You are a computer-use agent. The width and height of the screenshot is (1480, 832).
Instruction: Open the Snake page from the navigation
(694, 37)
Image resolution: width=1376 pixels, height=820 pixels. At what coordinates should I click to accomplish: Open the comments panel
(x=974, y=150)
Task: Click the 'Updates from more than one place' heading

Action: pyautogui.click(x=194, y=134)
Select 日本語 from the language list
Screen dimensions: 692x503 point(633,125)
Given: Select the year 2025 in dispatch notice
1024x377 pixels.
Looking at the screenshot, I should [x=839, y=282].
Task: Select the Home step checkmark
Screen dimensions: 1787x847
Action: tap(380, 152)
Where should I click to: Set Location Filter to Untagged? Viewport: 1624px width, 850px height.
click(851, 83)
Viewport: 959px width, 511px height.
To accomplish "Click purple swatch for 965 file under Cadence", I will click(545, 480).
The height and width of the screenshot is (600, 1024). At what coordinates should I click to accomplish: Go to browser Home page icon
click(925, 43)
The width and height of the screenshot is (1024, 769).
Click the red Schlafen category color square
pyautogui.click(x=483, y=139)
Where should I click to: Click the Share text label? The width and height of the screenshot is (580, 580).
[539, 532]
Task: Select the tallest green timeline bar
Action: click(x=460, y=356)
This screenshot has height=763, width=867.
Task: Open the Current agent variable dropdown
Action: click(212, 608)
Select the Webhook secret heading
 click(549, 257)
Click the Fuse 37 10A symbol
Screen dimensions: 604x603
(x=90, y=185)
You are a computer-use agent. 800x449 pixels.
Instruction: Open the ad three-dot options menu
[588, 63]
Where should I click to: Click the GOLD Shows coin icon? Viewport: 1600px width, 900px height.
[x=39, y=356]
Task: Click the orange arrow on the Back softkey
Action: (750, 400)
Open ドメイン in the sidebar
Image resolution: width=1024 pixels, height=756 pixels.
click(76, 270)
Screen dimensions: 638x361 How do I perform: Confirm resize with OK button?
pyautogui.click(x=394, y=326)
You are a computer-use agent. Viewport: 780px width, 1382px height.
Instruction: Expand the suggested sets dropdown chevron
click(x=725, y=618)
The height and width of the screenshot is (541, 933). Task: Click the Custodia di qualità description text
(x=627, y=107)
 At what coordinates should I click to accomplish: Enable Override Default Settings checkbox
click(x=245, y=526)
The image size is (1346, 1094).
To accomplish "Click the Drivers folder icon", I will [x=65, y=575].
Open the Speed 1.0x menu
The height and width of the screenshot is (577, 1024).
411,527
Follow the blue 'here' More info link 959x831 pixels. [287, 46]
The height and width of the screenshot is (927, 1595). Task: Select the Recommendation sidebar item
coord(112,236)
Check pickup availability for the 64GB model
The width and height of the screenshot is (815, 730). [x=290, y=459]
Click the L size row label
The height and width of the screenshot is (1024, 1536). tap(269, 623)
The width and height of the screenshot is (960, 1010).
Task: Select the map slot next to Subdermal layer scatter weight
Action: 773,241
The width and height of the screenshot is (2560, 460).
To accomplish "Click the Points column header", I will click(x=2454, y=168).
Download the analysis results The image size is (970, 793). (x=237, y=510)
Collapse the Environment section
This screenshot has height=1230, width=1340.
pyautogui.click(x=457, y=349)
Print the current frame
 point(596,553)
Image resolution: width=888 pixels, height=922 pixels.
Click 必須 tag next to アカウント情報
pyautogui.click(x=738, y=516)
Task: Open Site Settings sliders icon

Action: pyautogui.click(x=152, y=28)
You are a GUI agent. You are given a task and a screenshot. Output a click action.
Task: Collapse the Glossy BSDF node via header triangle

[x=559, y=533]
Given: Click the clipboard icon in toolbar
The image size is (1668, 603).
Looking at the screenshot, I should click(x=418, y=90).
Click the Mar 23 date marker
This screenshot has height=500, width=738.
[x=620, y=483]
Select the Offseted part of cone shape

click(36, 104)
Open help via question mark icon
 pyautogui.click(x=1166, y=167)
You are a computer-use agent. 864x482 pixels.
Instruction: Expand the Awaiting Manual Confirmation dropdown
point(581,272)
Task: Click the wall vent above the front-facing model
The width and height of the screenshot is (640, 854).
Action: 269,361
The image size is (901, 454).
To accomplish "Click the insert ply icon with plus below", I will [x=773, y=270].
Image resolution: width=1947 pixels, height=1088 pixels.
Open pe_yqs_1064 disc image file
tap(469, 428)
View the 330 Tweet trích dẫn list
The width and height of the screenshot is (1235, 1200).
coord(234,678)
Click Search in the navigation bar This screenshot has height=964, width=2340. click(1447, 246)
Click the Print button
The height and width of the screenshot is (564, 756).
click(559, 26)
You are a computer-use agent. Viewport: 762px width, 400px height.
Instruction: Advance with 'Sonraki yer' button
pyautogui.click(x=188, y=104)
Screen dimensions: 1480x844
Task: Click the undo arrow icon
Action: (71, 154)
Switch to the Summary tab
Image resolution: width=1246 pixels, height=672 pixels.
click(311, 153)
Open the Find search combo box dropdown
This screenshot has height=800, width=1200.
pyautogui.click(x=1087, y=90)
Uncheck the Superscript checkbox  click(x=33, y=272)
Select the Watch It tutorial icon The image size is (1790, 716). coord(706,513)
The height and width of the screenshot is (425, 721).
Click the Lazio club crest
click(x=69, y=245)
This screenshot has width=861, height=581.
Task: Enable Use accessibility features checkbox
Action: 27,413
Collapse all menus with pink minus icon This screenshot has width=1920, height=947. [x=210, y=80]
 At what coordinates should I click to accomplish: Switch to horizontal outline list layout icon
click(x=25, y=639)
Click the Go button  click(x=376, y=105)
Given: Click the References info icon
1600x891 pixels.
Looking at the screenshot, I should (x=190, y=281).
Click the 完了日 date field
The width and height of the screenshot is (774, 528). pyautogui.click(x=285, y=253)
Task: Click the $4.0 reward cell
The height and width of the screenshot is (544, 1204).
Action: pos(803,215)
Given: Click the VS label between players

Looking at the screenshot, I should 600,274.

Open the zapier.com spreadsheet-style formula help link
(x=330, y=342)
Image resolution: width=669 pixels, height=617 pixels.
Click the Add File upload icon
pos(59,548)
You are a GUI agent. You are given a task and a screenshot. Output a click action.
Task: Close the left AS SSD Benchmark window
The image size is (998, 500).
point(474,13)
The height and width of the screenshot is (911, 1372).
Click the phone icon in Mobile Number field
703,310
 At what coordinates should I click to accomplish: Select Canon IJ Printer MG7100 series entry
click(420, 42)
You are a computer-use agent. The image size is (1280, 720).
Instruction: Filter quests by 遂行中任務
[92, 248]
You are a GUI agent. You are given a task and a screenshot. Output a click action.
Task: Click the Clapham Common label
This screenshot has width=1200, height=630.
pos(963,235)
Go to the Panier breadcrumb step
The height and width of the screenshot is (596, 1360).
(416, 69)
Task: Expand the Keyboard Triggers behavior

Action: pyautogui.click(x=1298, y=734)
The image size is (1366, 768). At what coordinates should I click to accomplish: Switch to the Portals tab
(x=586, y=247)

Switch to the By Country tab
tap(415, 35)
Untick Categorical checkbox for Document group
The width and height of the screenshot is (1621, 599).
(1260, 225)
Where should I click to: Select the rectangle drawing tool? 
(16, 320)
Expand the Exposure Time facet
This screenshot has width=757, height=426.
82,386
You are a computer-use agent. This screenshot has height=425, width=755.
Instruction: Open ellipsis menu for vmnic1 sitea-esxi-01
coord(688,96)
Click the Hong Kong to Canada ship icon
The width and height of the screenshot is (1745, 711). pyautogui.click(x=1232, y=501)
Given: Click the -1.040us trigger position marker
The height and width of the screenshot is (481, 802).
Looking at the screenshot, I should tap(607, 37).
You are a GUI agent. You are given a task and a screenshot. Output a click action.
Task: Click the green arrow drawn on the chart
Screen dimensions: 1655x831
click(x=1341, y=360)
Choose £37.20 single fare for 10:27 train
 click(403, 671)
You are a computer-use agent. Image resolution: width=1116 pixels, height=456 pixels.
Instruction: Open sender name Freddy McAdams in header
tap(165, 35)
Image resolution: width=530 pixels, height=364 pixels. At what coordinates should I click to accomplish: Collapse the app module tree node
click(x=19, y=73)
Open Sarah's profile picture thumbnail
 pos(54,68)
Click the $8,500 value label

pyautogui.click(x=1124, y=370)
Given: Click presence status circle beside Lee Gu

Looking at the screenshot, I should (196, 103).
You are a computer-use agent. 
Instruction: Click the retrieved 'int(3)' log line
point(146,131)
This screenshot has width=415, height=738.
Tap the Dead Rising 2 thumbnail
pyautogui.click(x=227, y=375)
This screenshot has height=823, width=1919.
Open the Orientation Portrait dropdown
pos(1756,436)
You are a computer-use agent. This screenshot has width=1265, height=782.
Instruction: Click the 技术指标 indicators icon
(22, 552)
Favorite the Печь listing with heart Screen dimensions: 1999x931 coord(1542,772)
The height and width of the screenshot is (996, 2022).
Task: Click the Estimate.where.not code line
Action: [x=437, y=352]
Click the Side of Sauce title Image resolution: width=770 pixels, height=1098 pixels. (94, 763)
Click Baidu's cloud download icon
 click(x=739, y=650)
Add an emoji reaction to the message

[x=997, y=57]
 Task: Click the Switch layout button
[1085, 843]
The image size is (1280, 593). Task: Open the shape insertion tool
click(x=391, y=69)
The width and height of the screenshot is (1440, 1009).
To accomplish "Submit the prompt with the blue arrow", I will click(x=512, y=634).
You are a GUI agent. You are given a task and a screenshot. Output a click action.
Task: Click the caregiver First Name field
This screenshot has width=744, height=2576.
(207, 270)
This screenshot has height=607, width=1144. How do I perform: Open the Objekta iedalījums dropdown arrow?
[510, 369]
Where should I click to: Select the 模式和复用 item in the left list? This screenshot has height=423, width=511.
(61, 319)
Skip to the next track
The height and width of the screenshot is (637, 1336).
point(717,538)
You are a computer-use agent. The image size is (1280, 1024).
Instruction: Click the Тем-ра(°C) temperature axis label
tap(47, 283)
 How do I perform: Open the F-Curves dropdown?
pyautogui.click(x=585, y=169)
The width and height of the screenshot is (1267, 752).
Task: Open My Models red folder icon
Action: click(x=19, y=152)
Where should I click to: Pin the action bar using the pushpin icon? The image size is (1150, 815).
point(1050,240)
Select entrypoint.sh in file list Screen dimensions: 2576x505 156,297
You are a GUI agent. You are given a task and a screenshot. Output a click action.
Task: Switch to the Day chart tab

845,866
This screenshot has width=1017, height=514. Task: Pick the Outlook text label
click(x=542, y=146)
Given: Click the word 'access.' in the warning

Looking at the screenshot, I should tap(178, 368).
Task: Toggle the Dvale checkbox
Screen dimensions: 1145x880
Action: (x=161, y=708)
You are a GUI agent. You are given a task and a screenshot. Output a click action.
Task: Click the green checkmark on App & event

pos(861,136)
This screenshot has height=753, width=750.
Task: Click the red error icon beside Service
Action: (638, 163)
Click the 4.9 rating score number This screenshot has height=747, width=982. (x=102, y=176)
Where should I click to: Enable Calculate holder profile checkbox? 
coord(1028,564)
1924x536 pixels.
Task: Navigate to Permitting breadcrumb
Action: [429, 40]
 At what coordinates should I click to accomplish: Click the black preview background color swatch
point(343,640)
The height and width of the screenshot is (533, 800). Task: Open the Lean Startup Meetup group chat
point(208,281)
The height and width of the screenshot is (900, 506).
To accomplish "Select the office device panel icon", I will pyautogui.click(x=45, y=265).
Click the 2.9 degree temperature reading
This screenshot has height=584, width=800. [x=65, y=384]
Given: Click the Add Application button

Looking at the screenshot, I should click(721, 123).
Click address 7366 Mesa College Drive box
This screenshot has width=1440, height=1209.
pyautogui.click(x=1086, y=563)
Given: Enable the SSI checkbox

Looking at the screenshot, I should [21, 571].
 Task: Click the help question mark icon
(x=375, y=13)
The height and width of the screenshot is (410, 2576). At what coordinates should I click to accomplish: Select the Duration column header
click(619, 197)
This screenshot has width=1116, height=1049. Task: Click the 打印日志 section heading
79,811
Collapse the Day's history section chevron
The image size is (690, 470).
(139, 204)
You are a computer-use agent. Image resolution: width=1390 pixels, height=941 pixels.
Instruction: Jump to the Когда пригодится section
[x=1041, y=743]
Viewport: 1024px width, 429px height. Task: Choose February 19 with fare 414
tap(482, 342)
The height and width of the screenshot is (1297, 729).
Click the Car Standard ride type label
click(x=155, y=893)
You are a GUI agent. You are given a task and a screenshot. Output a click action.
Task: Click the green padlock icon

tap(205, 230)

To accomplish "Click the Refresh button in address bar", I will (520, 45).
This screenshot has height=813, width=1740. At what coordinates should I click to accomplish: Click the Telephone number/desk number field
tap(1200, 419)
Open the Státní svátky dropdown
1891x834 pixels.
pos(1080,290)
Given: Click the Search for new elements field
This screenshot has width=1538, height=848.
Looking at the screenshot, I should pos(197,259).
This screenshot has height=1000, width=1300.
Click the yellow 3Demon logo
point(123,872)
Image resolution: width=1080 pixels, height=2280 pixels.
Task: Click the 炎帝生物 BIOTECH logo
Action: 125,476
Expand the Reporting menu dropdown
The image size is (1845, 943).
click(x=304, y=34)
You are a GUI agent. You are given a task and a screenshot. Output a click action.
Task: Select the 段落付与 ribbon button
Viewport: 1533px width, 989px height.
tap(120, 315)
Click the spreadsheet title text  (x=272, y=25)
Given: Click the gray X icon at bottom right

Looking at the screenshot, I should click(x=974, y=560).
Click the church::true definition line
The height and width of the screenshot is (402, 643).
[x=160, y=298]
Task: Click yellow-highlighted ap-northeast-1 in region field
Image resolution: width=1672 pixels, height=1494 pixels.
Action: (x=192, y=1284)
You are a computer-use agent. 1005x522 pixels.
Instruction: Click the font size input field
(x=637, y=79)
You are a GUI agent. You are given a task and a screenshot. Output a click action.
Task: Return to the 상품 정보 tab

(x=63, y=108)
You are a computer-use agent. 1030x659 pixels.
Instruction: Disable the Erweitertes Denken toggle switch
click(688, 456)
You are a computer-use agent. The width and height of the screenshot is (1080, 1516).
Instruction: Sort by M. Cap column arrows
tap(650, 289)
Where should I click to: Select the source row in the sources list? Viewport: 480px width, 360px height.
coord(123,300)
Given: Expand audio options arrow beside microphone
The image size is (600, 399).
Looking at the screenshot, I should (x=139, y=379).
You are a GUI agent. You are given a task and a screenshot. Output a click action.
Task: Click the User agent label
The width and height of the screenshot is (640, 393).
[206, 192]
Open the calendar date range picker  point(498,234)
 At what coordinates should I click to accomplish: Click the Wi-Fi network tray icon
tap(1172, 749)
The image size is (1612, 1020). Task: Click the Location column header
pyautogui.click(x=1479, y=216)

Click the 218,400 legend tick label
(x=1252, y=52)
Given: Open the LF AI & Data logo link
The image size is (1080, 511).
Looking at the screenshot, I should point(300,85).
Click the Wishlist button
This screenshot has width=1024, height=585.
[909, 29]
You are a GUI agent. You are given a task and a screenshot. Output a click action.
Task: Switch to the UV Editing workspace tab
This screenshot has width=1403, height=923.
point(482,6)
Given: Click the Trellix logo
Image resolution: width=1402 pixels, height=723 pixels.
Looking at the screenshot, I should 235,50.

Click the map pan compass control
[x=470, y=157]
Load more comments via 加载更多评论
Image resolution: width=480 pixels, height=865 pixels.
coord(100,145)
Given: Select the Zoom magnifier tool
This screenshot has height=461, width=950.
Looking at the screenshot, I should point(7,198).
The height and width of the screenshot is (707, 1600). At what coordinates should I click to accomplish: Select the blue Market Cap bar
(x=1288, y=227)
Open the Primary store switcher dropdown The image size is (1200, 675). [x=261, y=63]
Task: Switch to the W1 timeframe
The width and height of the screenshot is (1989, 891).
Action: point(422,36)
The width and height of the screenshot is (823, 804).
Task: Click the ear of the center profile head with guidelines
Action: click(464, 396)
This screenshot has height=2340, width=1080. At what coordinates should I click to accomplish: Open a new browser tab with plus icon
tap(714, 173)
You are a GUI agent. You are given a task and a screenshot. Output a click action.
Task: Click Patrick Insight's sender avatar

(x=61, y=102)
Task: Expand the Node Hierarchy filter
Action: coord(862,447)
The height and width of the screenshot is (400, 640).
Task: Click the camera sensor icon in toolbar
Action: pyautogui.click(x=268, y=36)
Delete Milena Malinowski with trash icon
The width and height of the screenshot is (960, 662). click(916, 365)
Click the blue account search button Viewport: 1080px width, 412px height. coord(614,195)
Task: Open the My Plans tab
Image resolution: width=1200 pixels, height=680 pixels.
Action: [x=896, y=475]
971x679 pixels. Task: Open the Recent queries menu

* * * *

# The task:
Among the records above, repeat exactly the line with "You are a computer-use agent. 1030x659", the line with "Given: Click the Trellix logo", and every line in between, and only those.

# Solution to this task:
You are a computer-use agent. 1030x659 pixels.
Instruction: Disable the Erweitertes Denken toggle switch
click(688, 456)
You are a computer-use agent. The width and height of the screenshot is (1080, 1516).
Instruction: Sort by M. Cap column arrows
tap(650, 289)
Where should I click to: Select the source row in the sources list? Viewport: 480px width, 360px height.
coord(123,300)
Given: Expand audio options arrow beside microphone
The image size is (600, 399).
Looking at the screenshot, I should (x=139, y=379).
You are a GUI agent. You are given a task and a screenshot. Output a click action.
Task: Click the User agent label
The width and height of the screenshot is (640, 393).
[206, 192]
Open the calendar date range picker  point(498,234)
 At what coordinates should I click to accomplish: Click the Wi-Fi network tray icon
tap(1172, 749)
The image size is (1612, 1020). Task: Click the Location column header
pyautogui.click(x=1479, y=216)

Click the 218,400 legend tick label
(x=1252, y=52)
Given: Open the LF AI & Data logo link
The image size is (1080, 511).
Looking at the screenshot, I should point(300,85).
Click the Wishlist button
This screenshot has width=1024, height=585.
[909, 29]
You are a GUI agent. You are given a task and a screenshot. Output a click action.
Task: Switch to the UV Editing workspace tab
This screenshot has width=1403, height=923.
point(482,6)
Given: Click the Trellix logo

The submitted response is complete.